Reading text START

Role of sufficient statistics in stochastic thermodynamics and its implication to sensory adaptation

A sufficient statistic is a significant concept in statistics, which means a probability variable that has sufficient information required for an inference task. We investigate the roles of sufficient statistics and related quantities in stochastic thermodynamics. Specifically, we prove that for general continuous-time bipartite networks, the existence of a sufficient statistic implies that an informational quantity called the sensory capacity takes the maximum. Since the maximal sensory capacity imposes a constraint that the energetic efficiency cannot exceed one-half, our result implies that the existence of a sufficient statistic is inevitably accompanied by energetic dissipation. We also show that, in a particular parameter region of linear Langevin systems there exists the optimal noise intensity at which the sensory capacity, the information-thermodynamic efficiency, and the total entropy production are optimized at the same time. We apply our general result to a model of sensory adaptation of E. coli and find that the sensory capacity is nearly maximal with experimentally realistic parameters.

Reading text END
Exercise data START

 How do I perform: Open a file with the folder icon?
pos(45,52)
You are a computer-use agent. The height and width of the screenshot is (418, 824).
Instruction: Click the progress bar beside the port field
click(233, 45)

Exercise data END

_Complete the following_.
1/ In the abstract on sufficient statistics above, do the following statements agree with the text? (a) The energetic efficiency can exceed one-half when the sensory capacity takes its maximum. (b) The general result is applied to a model of sensory adaptation of E. coli. (c) The optimal noise intensity exists in every parameter region of linear Langevin systems. Answer yes or no for each statement, and quote the words of the text that decide it.
2/ The abstract on sufficient statistics above names the quantities that are optimized at the same time at the optimal noise intensity. List all of them.
3/ Write a continuation of the abstract on sufficient statistics above, starting after its final sentence.

_Answers for this exercise_.
1/
(a) No: "the maximal sensory capacity imposes a constraint that the energetic efficiency cannot exceed one-half"
(b) Yes: "We apply our general result to a model of sensory adaptation of E. coli"
(c) No: "in a particular parameter region of linear Langevin systems there exists the optimal noise intensity"

2/
- the sensory capacity
- the information-thermodynamic efficiency
- the total entropy production

3/
Figure 1

Graphical representation of the CBN. A node represents a state and an arrow represents a causal relationship.

Figure 2

Schematic of signal transduction of E. coli chemotaxis. The receptor senses the external ligand concentration $l$ and changes the kinase activity $a$, which affects the methylation level $m$ of the receptor. The methylation level again affects the kinase activity, which makes a negative feedback loop.

Figure 3

Contour plot of the s-SC ${\overline{C}}_A$ (upper panel) and the information-thermodynamic efficiency ${\eta }_A$ (lower panel) of the kinase activity. The horizontal and vertical axes are the time constants ${\tau }_A$ and ${\tau }_M$, respectively. The noise intensity $T^A$ is chosen to be (a) $T^A=0.1$, (b) $T^A=0.3$, (c) $T^A=0.5$, and (d) $T^A=0.7$. The star marks represent the real experimental values of the time constants in E. coli (${\tau }_M=0.2,{\tau }_A=0.02$) [31, 32, 41, 43]. Other parameters are given by $T^M=0.005$ and $\alpha =2.7$, which are consistent with real experiments [31, 32, 41, 43].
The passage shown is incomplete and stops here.